Cornelisse, Galina. 2010. Immigration Detention and Human Rights: Rethinking Territorial Sovereignty. Boston, Martinus Nijhoff Publishers.
Dauvergne, Catherine. 2008. Making People Illegal: What Globalization Means for Migration and Law. New York, Cambridge University Press.
Davies, Lizzy. 2010. “France pushes forward Roma deportations: ‘They are trying to get rid of us all’.” The Guardian. August 19: http://www.guardian.co.uk/world/2010/aug/19/france-begins-roma-deportations.
Mountz, Alison. 2010. Seeking Asylum: Human Smuggling and Bureaucracy at the Border. Minneapolis, University of Minnesota Press.
Walters, William. 2004. “Secure Borders, Safe Haven, Domopolitics.” Citizenship Studies 8(3): 237-260.
Willsher, Kim. 2010. “France’s deportation of Roma shown to be illegal in leaked memo, say critics.” The Guardian. September 13: www.guardian.co.uk/world/2010/sep/13/france-deportation-roma-illegal-memo.
I’m busy putting together a proposal for a travel grant, so I’d like to rehearse some of the abstract and proposal here. I’m also in the midst of putting together as comprehensive as possible a bibliography on France’s recent actions against the Roma in English, French, and some Italian sources (as the “controversy” has spilled over the Alps, where Rome has an even worse track record on the issue). Feel free to post links to media sources or references to articles, books, etc. To see what I have already, here is a link to my Digg site, which is dedicated to this bibliography.
Proposal Abstract (very rough right now):
In late July 2010, a French immigration enforcement decision sent shockwaves around Europe and the world. The French government was to begin “getting tough” on illegal camps of an ethnic group often (and often incorrectly) labeled as nomadic: the Roma, or less accurately, Gypsies. Amid rampant speculation of French president Sarkozy’s pandering to his conservative base in the midst of dismal approval ratings, his government initiated the identification, destruction, and detainment of about 300 Roma encampments and hundreds of Roma families. France has a population of about 400,000-500,000 Roma, the vast majority of whom are French citizens and settled permanently in traditional housing. However, a small portion of the Roma in France live in semi-permanent camps on the outskirts of major cities.
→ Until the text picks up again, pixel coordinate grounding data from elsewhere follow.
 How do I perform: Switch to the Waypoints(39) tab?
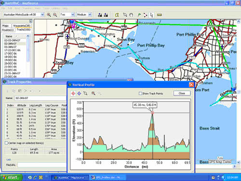22,26
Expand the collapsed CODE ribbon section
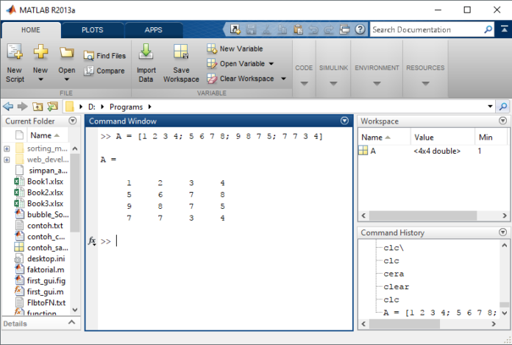The image size is (512, 345). point(304,83)
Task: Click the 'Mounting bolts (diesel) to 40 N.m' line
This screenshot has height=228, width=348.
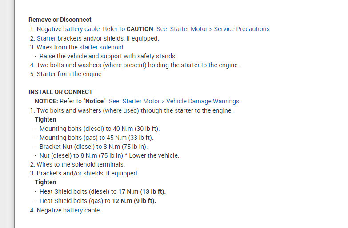Action: 99,129
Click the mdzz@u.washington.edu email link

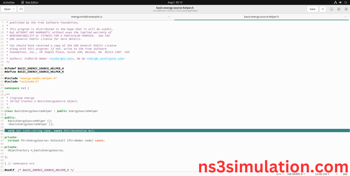(x=106, y=59)
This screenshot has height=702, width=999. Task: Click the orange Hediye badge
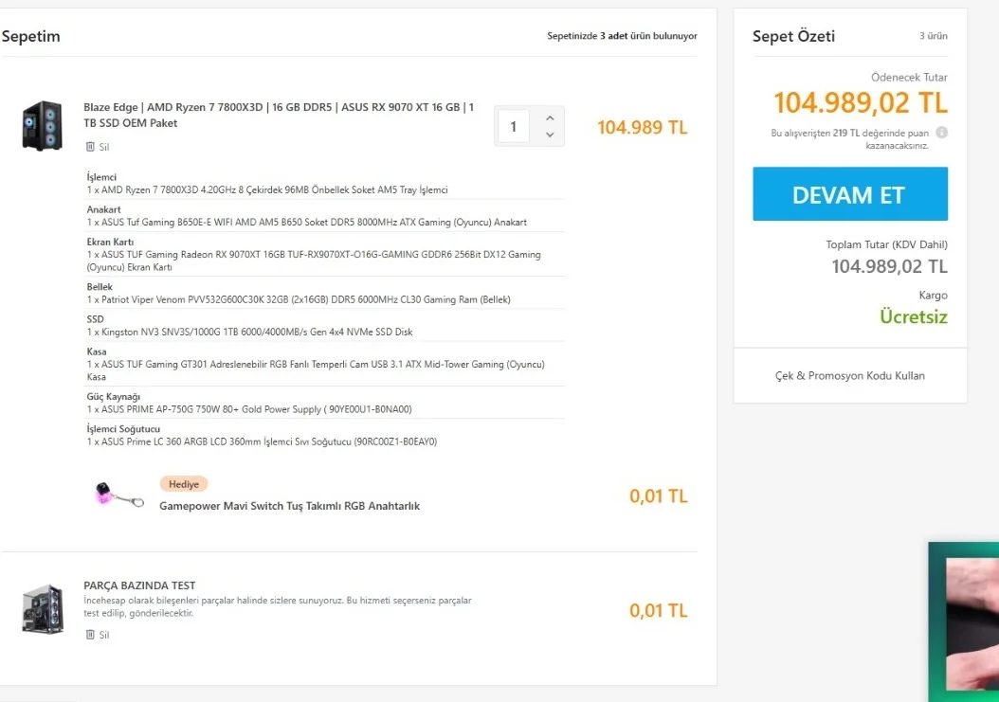tap(183, 484)
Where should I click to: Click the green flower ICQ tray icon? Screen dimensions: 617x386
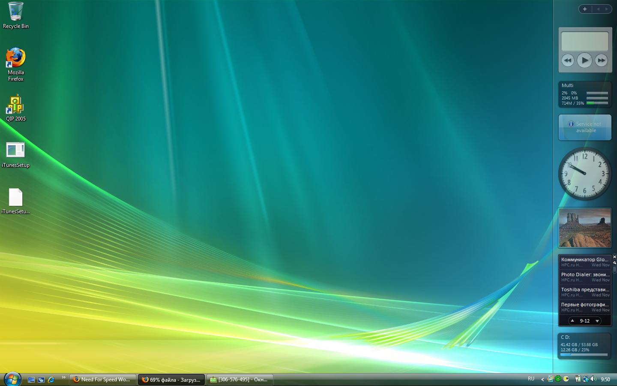[558, 379]
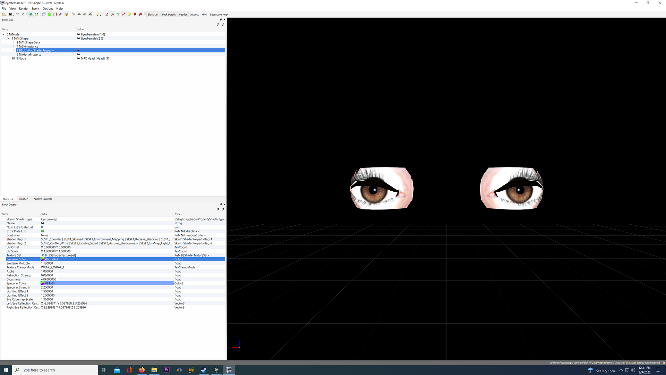
Task: Expand the 2 NiTriShapeData node
Action: 14,42
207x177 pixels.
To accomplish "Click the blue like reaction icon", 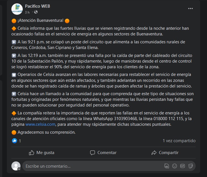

Of primary concern to many were two issues: 1) the historical persecution of the Roma (and other similar groups, such as the Sinti) in Europe, including targeted extermination during World War II by the Nazis, and 2) an historical backdrop leading to international legal conventions guaranteeing the Roma the right to move and settle within the European Union. Observers, from EU Justice Commissioner [name] to philosopher Jacques Ranciere, raised objections to France’s decision. Many commentators were concerned specifically with the human rights implications of the forced removal of a group that has historically been singled out in Europe for their ethnic background and sometimes refusal to live by established European norms.
However, few commentators in the public forum have addressed the most pressing issues at hand: an inability or refusal to find another way to address issues of human mobility create conditions for future insecurity.
This pilot-study research project will include fieldwork at existing Roma encampments, archival research on French and EU policies, interviews with government ministers, and interviews and participant observation with non-governmental organizations. The goal of this project is to begin to conceptualize the role of human mobility in the contemporary political moment. Preliminary research goals include:
1) To observe the functioning of state practices which control human movement.
2) To observe a population considered “migrant” and their practices of movement, resistence, and acquiescence (i.e. how and why do migrant populations themselves buy into – or not – logics of State control of movement).
4) To observe the interrelationship between NGOs and the State.
5) To understand how technologies of surveillance and control affect space, movement, and the distribution of people wherein.
6) To theorize the relation between movement, constraint, and the contemporary performance of State sovereignty.